2. This is MUCH more important than anything else I said in this post so far: THE CPU & GPU GOVERNORS.

If your code is taking too much time, the kernel heuristics decide the app must be slow and unresponsive, so it increases the core frequency. The problem is… your app may just be fast enough to still be hitting 60 fps at low frequency!!!

You don’t care your game’s CPU usage (or GPU) takes 9ms per frame at low power and 2ms at high power. But the kernel doesn’t know it’s ok. It thinks your app may appear unresponsive.

So far we have encountered this is the major problem on power consumption. Our game perfectly hitting the intended target framerate, but the kernel increasing the frequency nonetheless. Unfortunately, AFAIK, there is no way to tell iOS or Android “keep me in low power mode at all times”.
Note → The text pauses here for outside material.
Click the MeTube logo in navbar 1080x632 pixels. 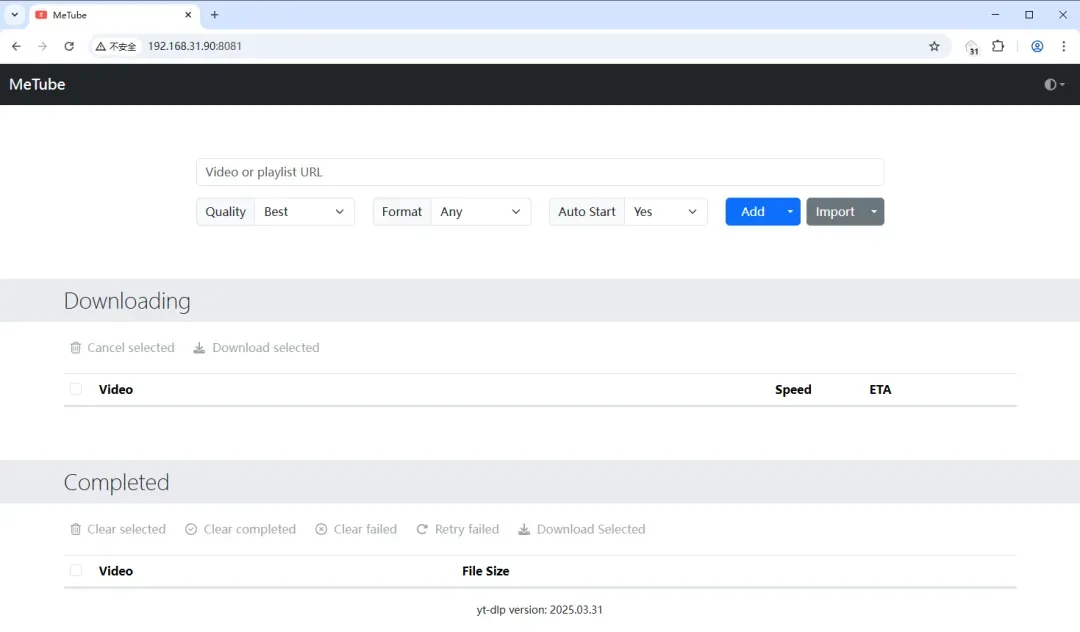pyautogui.click(x=36, y=84)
All you know is that if your app consumes a bit fewer cycles and suddenly it’s 10x less power consumption. Get slightly careless and suddenly you’re **literally** consuming 2% per minute.
It’s an on/off thing, and no individual feature we’ve measured so far causes a visible change in power consumption, but switching all of them off at the same time makes the kernel do its thing and go into low power state. Let’s suppose you have features A, B & C. The only combination that saves battery is turning A, B & C off. But leave just one of them enabled and you end up consuming pretty much the same amount as having all of them on!
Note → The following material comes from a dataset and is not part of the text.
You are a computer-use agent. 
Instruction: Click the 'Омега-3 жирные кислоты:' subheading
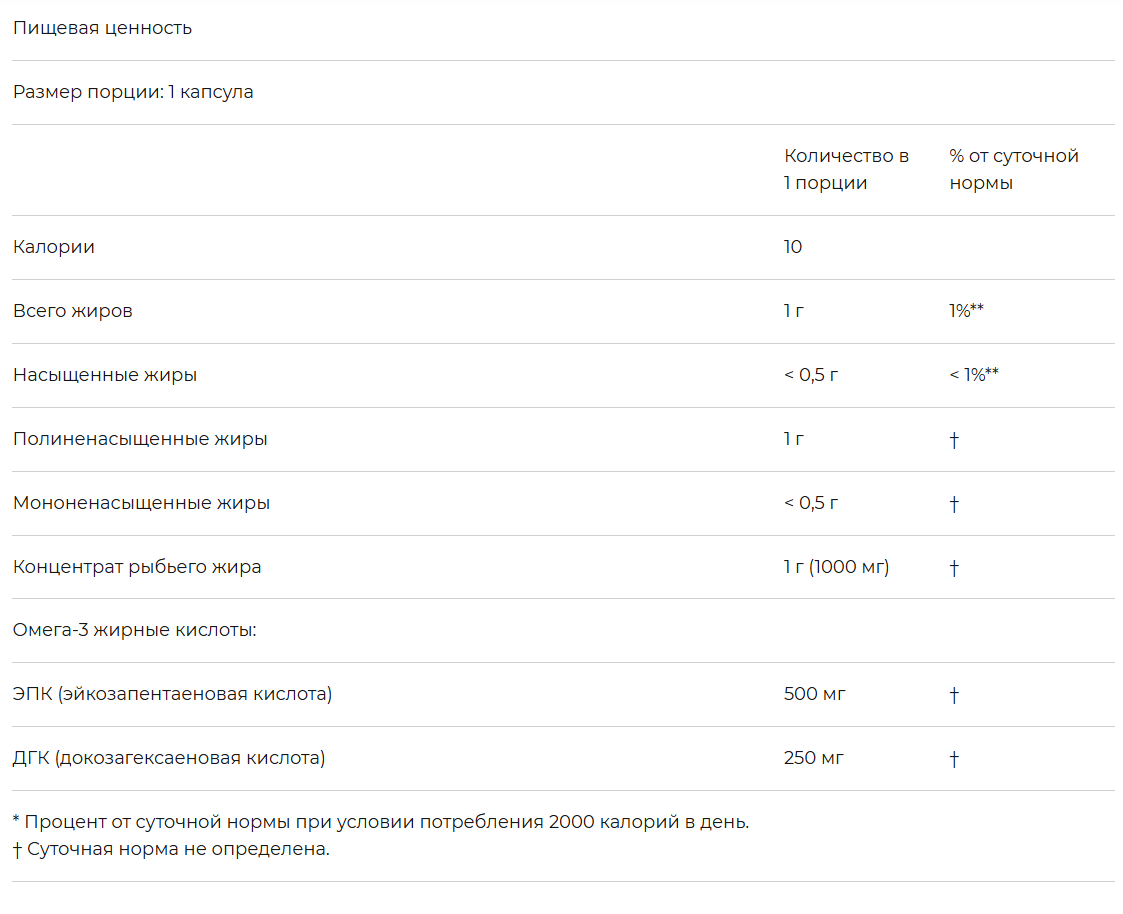135,631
There’s also no published known reliable way to ask for the current CPU frequency on iOS programmatically, so you have to be doing lots of guesswork, such as watching power consumption on XCode instruments, CPU usage, externally comparing heat produced (when doing enough work that battery consumption begins dropping significantly faster vs when doing slightly less work but battery consumption drops slightly).

Overall it boils down to: If you care about power consumption, monitor it. If it’s unacceptable: optimize, replace Bandwidth by ALU, or do less. And sleep more.
If you still can’t fool the governors to lower the frequency, add a low power mode option, which lowers quality and locks the framerate to a lower target that fools the kernel (e.g. running at 30hz = more time sleeping). That’s what we did. It’s not perfect but it will make your users happier.

Remember that changes to your code or updates to your compiler may result in code that is optimized differently (or altering code or render order causes fewer/more cache misses) which is problematic if your game is walking right within the threshold of low and high power states. Also updates to iOS can change how the governor behaves.

You need to constantly monitor this.

If someone knows the private calls to get current CPU frequency (or to keep the governor in a specific power state), they’re welcomed! Even, if the private calls are not allowed for publishing in the App Store, they’re still very useful for debugging.

Bonus:
After I wrote this page (but before I published), INSIDE published very interesting slides (PDF version) on shipping INSIDE for iOS, which covers battery, frequency scaling, thermal throttling, and display brightness issues.